No politician uses official speeches to put across their most controversial ideas. But Donald Trump's are not hard to find. 

As Donald Trump took the podium on a cold Washington day to deliver his inauguration speech, the world held its breath. Viewers hunched over televisions or internet streaming services watched Trump mouth “thank you” to the camera, no doubt wondering how he could possibly live up to his deranged late-night Twitter persona. In newsrooms across America, reporters unsure when they might next get access to a president who seems to delight in denying them the right to ask questions got ready to parse his words for any clue as to what was to come. Some, deciding they couldn’t bear to watch, studiously busied themselves with other things.

But when the moment came, Trump’s speech was uncharacteristically professional – at least compared to his previous performances. The fractured, repetitive grammar that marks many of his off-the-cuff statements was missing, and so, too, were most of his most controversial policy ideas.

Trump told the crowd that his presidency would “determine the course of America, and the world, for many, many years to come” before expressing his gratefulness to President Barack Obama and Michelle Obama for their “gracious aid” during the transition. “They have been magnificent," Trump said, before leading applause of thanks from the crowd.
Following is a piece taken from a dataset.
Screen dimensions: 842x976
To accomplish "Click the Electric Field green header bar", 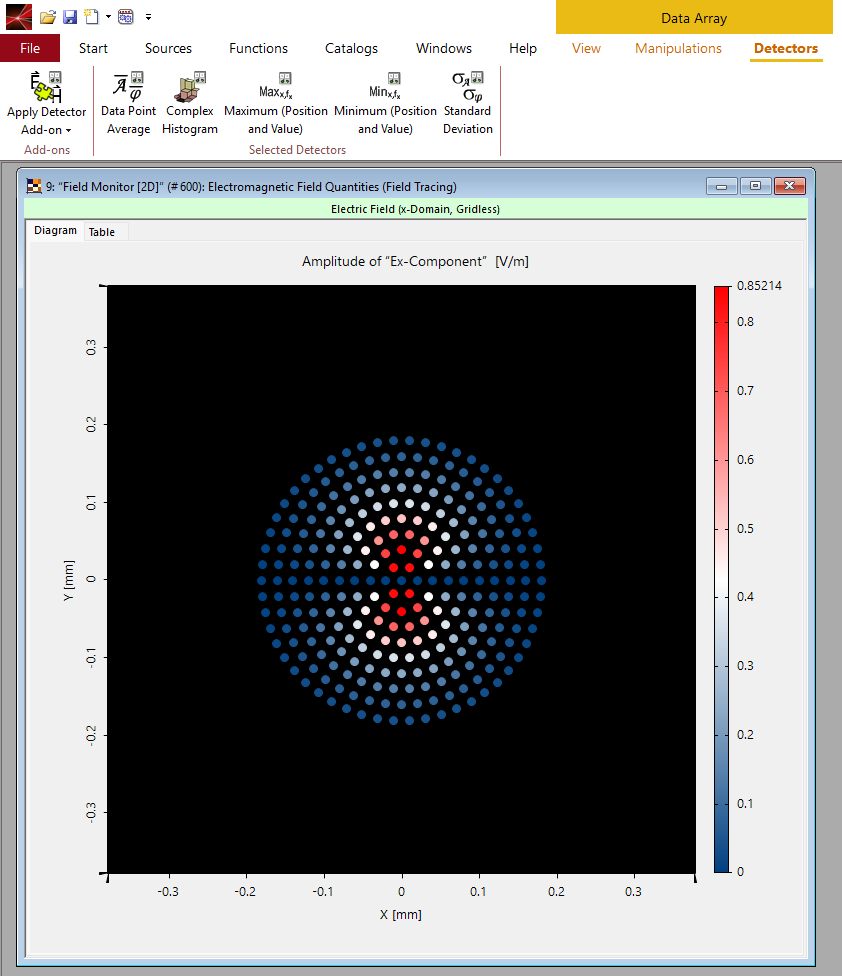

If this opening was innocent enough, however, it all changed in the next breath. The new president moved quickly to the “historic movement”, “the likes of which the world has never seen before”, that elected him President. Following the small-state rhetoric of his campaign, Trump promised to take power from the “establishment” and restore it to the American people. “This moment," he told them, “Is your moment. It belongs to you.”

A good deal of the speech was given over to re-iterating his nationalist positions while also making repeated references to the key issues – “Islamic terrorism” and families – that remain points of commonality within the fractured Republican GOP.

The loss of business to overseas producers was blamed for “destroying our jobs”. “Protection," Trump said, “Will lead to great strength." He promised to end what he called the “American carnage” caused by drugs and crime.

“From this day forward," Trump said, “It’s going to be only America first."

There was plenty in the speech, then, that should worry viewers, particularly if you read Trump’s promises to make America “unstoppable” so it can “win” again in light of his recent tweets about China

But it was the things Trump didn't mention that should worry us most. Trump, we know, doesn’t use official channels to communicate his most troubling ideas. From bizarre television interviews to his upsetting and offensive rallies and, of course, the infamous tweets, the new President is inclined to fling his thoughts into the world as and when he sees fit, not on the occasions when he’s required to address the nation (see, also, his anodyne acceptance speech).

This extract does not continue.